Exactly and only the lines from the one with "How do I perform: Select" through the last line of the records need to be set down; please skip the pictures.

*** DATA EXTRACTS ***

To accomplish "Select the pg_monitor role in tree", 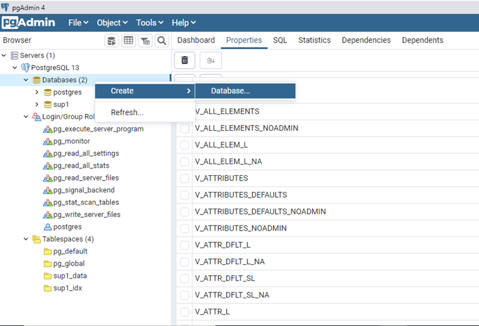I will (x=71, y=141).
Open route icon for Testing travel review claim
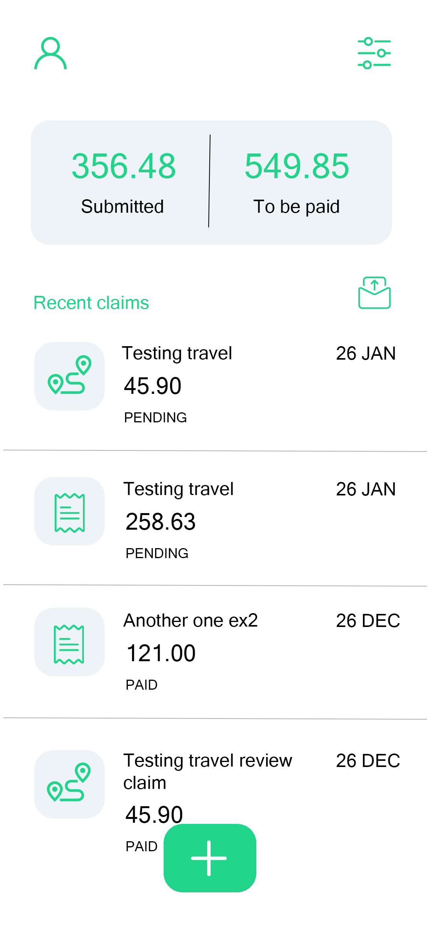 (69, 784)

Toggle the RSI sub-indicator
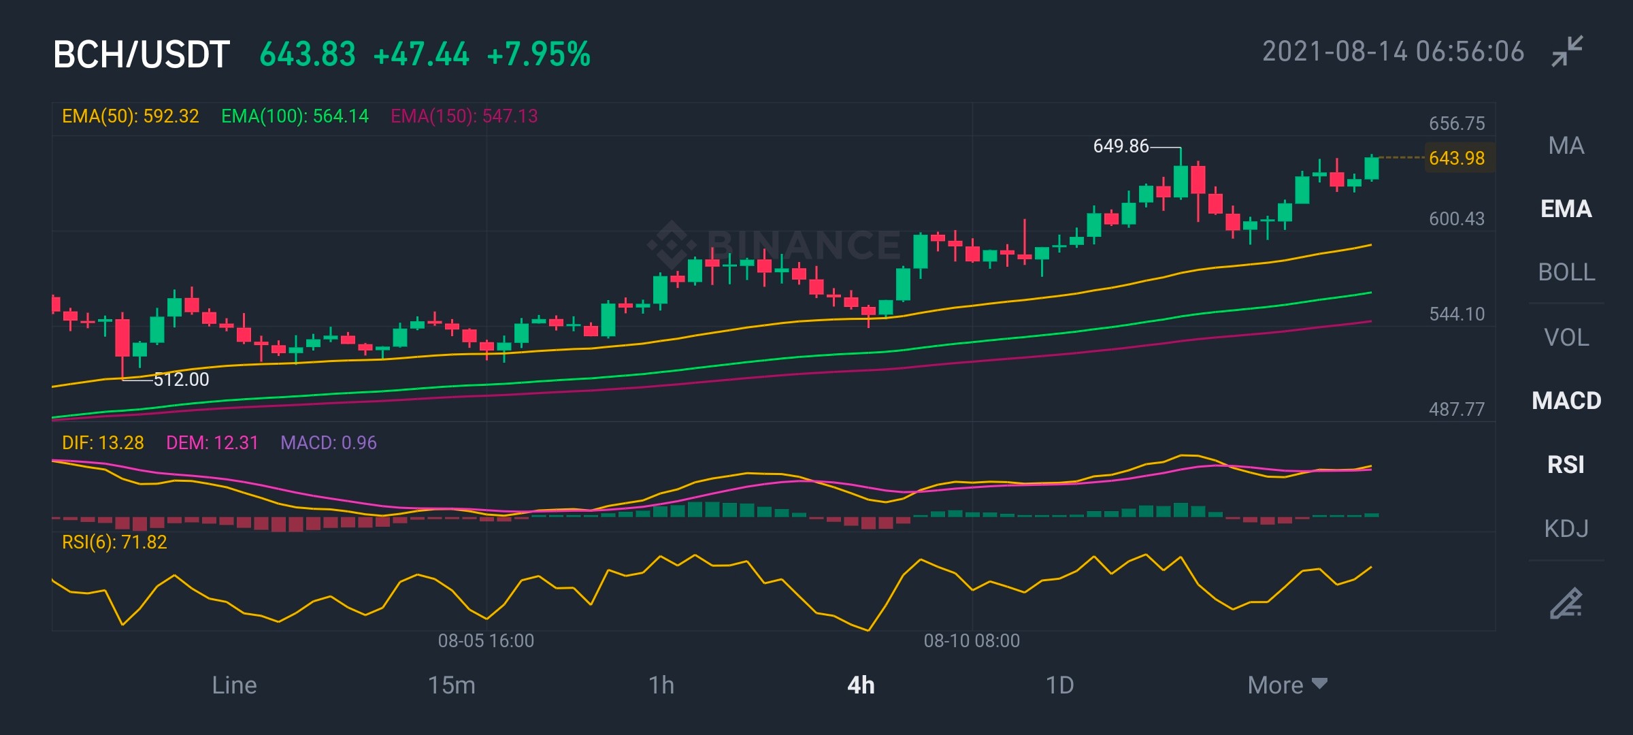click(x=1566, y=465)
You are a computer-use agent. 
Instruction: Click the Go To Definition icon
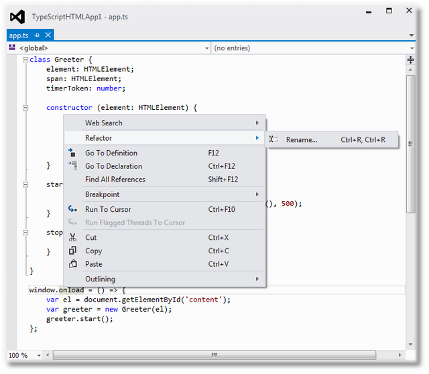pyautogui.click(x=72, y=153)
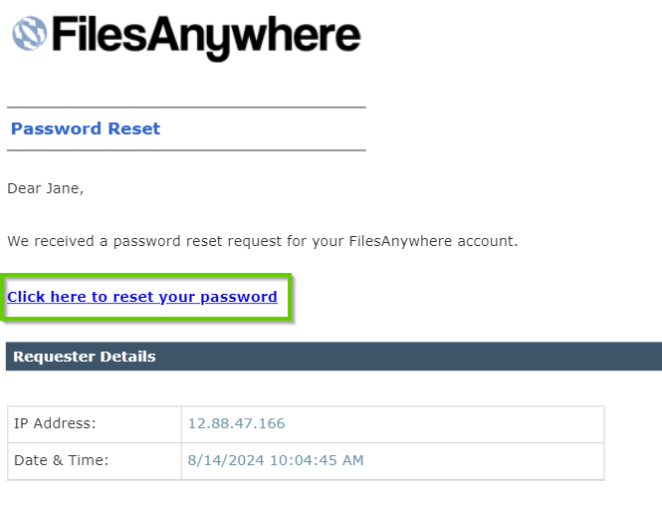Click the divider line below Password Reset
The height and width of the screenshot is (506, 662).
pos(186,150)
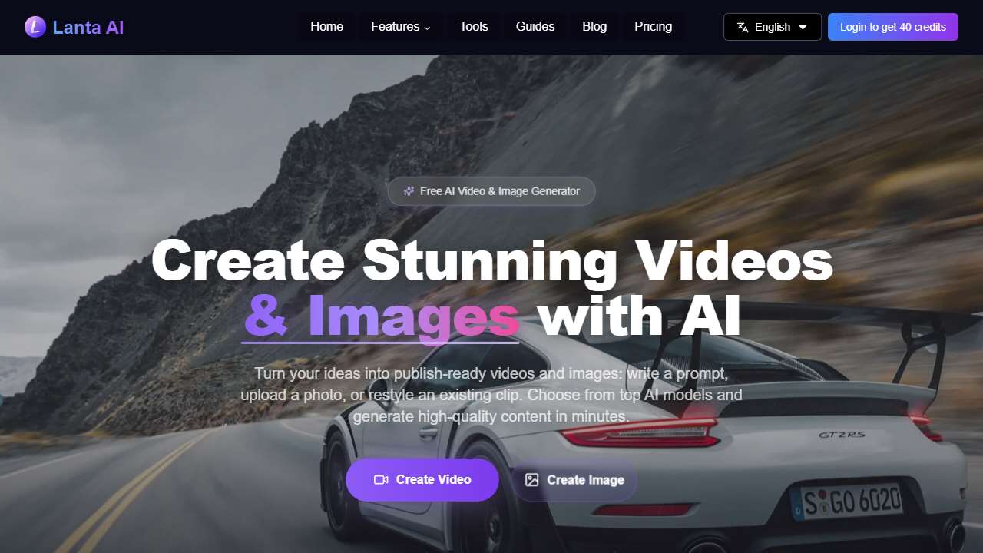
Task: Click the purple Lanta AI logo icon
Action: [35, 27]
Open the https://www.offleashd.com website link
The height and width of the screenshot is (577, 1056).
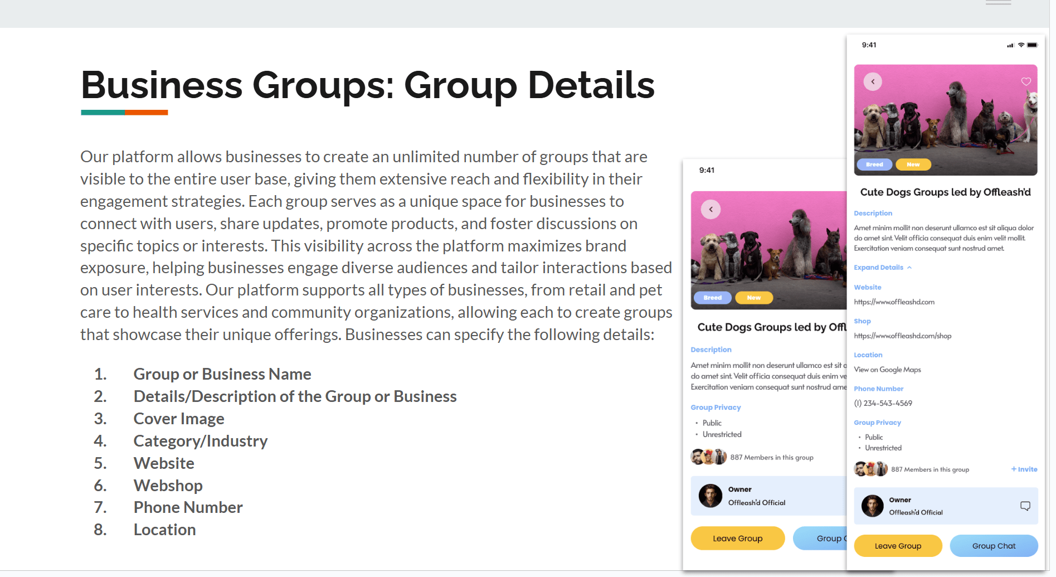894,302
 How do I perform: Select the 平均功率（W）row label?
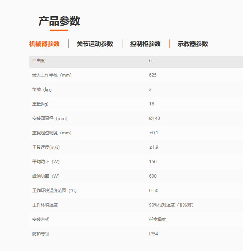coord(46,162)
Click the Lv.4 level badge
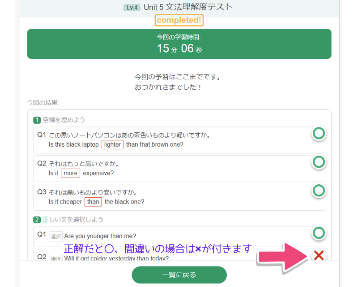 132,8
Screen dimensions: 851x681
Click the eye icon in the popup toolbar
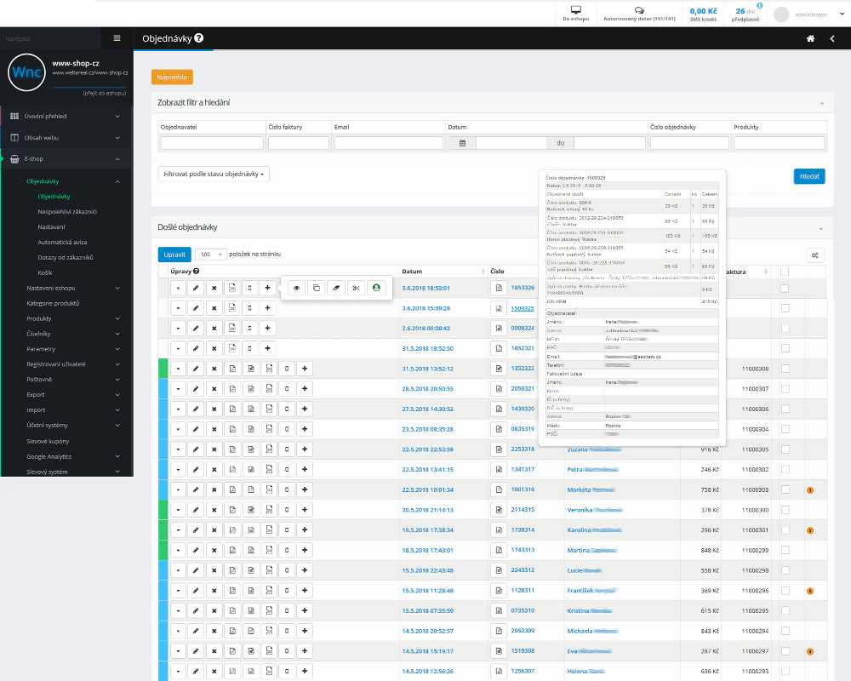(297, 288)
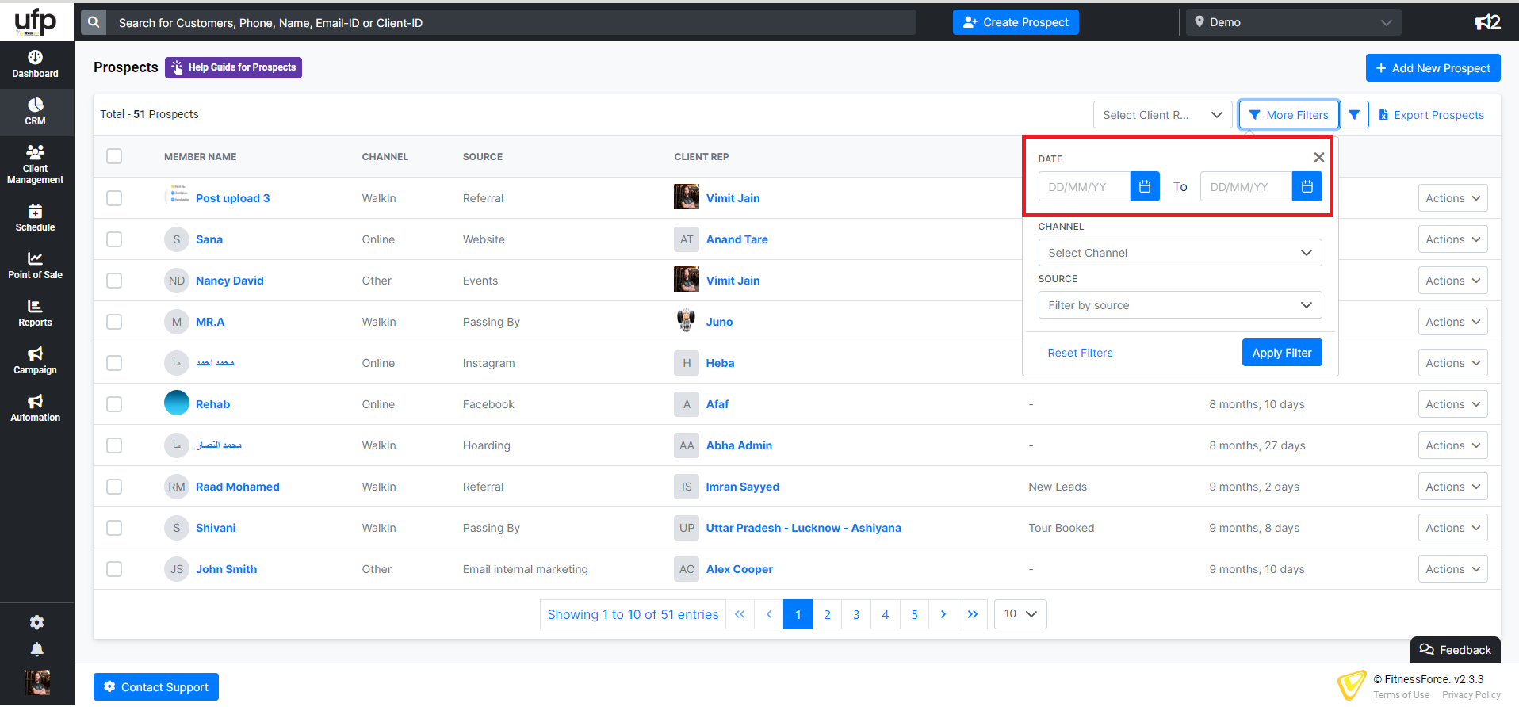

*** End of DATA EXTRACTS ***

▶ [FINISHED TASK]:
 How do I perform: Select the 平均功率（W）row label?
coord(46,162)
Click the Lv.4 level badge
 132,8
Screen dimensions: 851x681
Click the eye icon in the popup toolbar
(297, 288)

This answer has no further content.